The Star-Herald

Iron butterfly

Due to cultural or religious reasons, or possibly a very stern stepmother who kept her children locked in the attic for years, there are adults who have managed to avoid addiction to our country’s biggest vice, coffee.  For most of the rest of us, it is simply not possible for us to navigate a whole day without at least one cuppa’ Joe. An attempt to do so would be futile, like trying to complete Algebra homework with “In-A-Gadda-Da-Vida” piped into our headphones at 92 decibels … all 17:05 in a continuous loop.  The experience would be mind-blowing and counterproductive at best, but more likely acutely painful.

Fortunately, caffeine fiends are everywhere, so we openly feed our habit.  Once upon a time, the offer of a cup of coffee at a neighbor’s or when you cleaned up pretty for a job interview involved a glass jar with crumbles of crusty brown stuff that looked like crushed worm castings.  Sanka was considered “the good stuff,” though there were other brands equally capable of dissolving nearly instantaneously in hot water to make a bitter, brown beverage with a sludgy finish.

--*--

▸ Stated problem: Resume the coffee essay from its final sentence, carrying it on in the same humorous voice.

▸ Data segment:
--*--

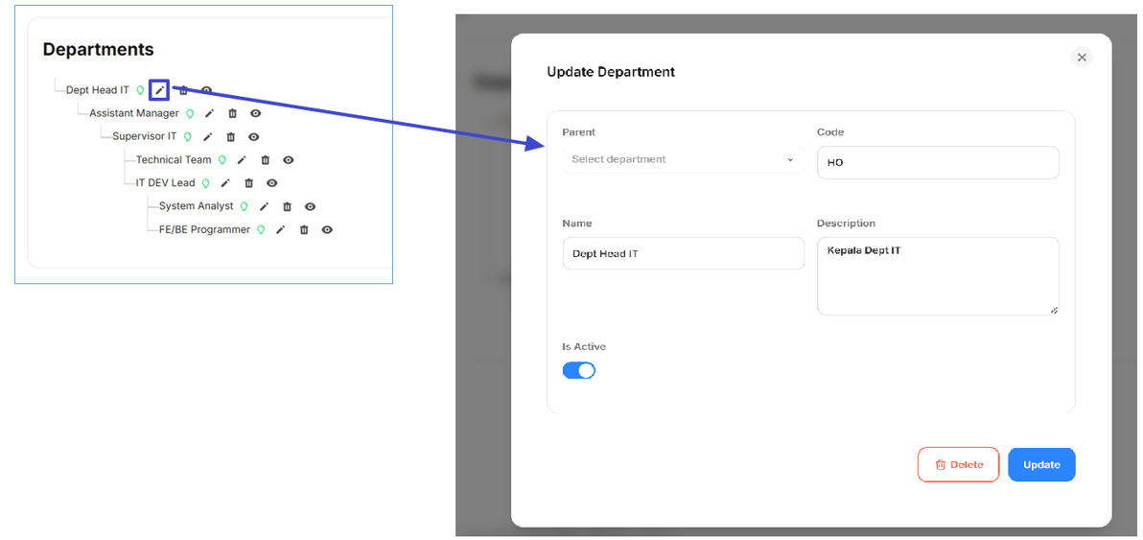Click the edit pencil for Dept Head IT

coord(160,90)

--*--

▸ Solved exercise:
The advent of the microwave diminished the attraction of instant coffee since yesterday’s brew could be restored to hotness, though not goodness, by poking a few buttons.  Others simply leave the pot on the warmer for hours and hours for a fluid better suited to spackling nail holes in a dilapidated apartment than consumption. You can always doctor the stuff with that powdery white stuff with the oxymoronic name “non-dairy-creamer” and half a dozen packets of sugar.

Recently, people began to experience a “Johnny Paycheck moment,” eschewing coffee mediocrity for specialty shops.  They drive across town or across The County to get a cup of “their brand,” hoping for coffee that is smooth, flavorful and aromatic, as fulfilling as your first love before that relationship went south.  They barely contain their sense of betrayal when the experience fails to match the hype or the price.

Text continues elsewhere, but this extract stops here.